Task details >> Write out exactly the lines running from the line that includes "This screenshot has" to the end of the data, both ends included, and nothing besides.

[Start of Attachment]

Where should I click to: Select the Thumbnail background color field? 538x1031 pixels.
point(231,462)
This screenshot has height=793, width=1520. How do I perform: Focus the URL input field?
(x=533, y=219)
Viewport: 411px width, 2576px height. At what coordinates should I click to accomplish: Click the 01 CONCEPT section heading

[End of Attachment]

The completed task >>
This screenshot has height=793, width=1520. How do I perform: Focus the URL input field?
(x=533, y=219)
Viewport: 411px width, 2576px height. At what coordinates should I click to accomplish: Click the 01 CONCEPT section heading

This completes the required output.